PROBLEM TO SOLVE => Retype every record exactly. Skip the images.
>>>
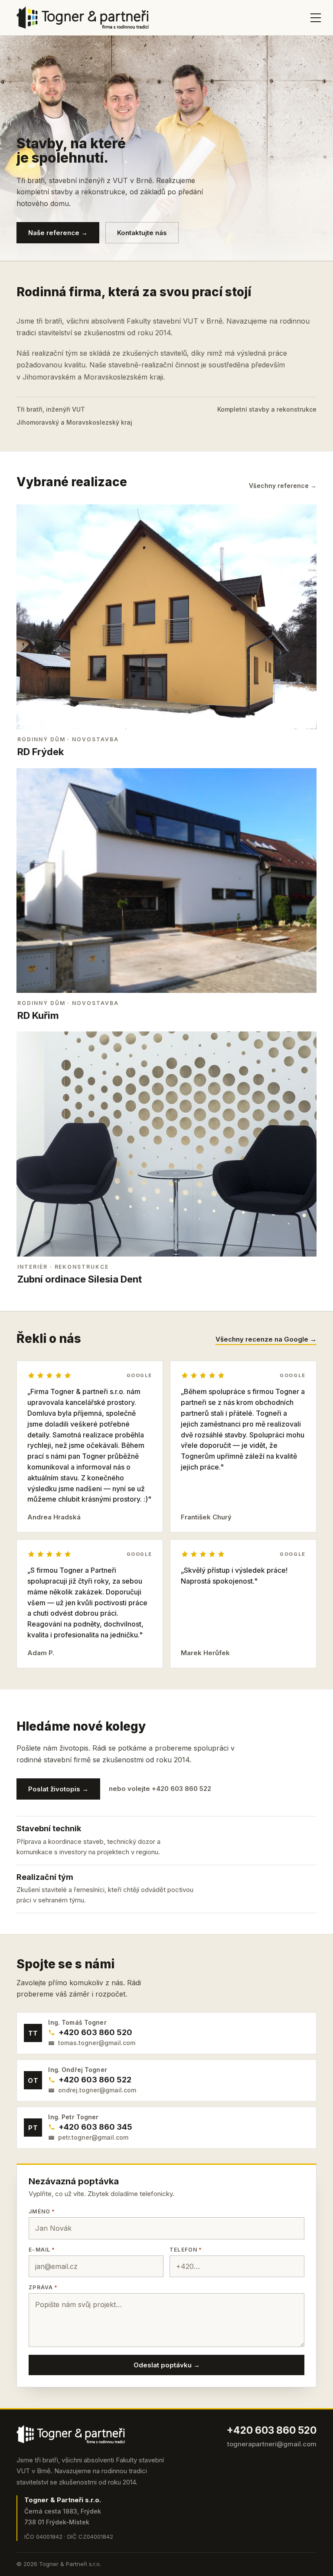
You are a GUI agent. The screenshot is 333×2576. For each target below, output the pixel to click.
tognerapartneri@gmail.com (272, 2444)
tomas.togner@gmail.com (96, 2042)
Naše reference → (58, 233)
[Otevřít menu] (311, 17)
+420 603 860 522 (95, 2079)
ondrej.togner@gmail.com (97, 2090)
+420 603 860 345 (95, 2126)
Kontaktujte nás (142, 233)
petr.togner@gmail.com (93, 2137)
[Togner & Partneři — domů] (82, 18)
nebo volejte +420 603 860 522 (160, 1788)
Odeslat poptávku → (167, 2365)
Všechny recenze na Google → (266, 1339)
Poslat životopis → (58, 1789)
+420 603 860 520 (95, 2032)
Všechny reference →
<<<
ANSWER BOX =>
You are a GUI agent. The screenshot is 333×2576. For each target below, output the pixel to click.
tognerapartneri@gmail.com (272, 2444)
tomas.togner@gmail.com (96, 2042)
Naše reference → (58, 233)
[Otevřít menu] (311, 17)
+420 603 860 522 (95, 2079)
ondrej.togner@gmail.com (97, 2090)
+420 603 860 345 (95, 2126)
Kontaktujte nás (142, 233)
petr.togner@gmail.com (93, 2137)
[Togner & Partneři — domů] (82, 18)
nebo volejte +420 603 860 522 (160, 1788)
Odeslat poptávku → (167, 2365)
Všechny recenze na Google → (266, 1339)
Poslat životopis → (58, 1789)
+420 603 860 520 (95, 2032)
Všechny reference →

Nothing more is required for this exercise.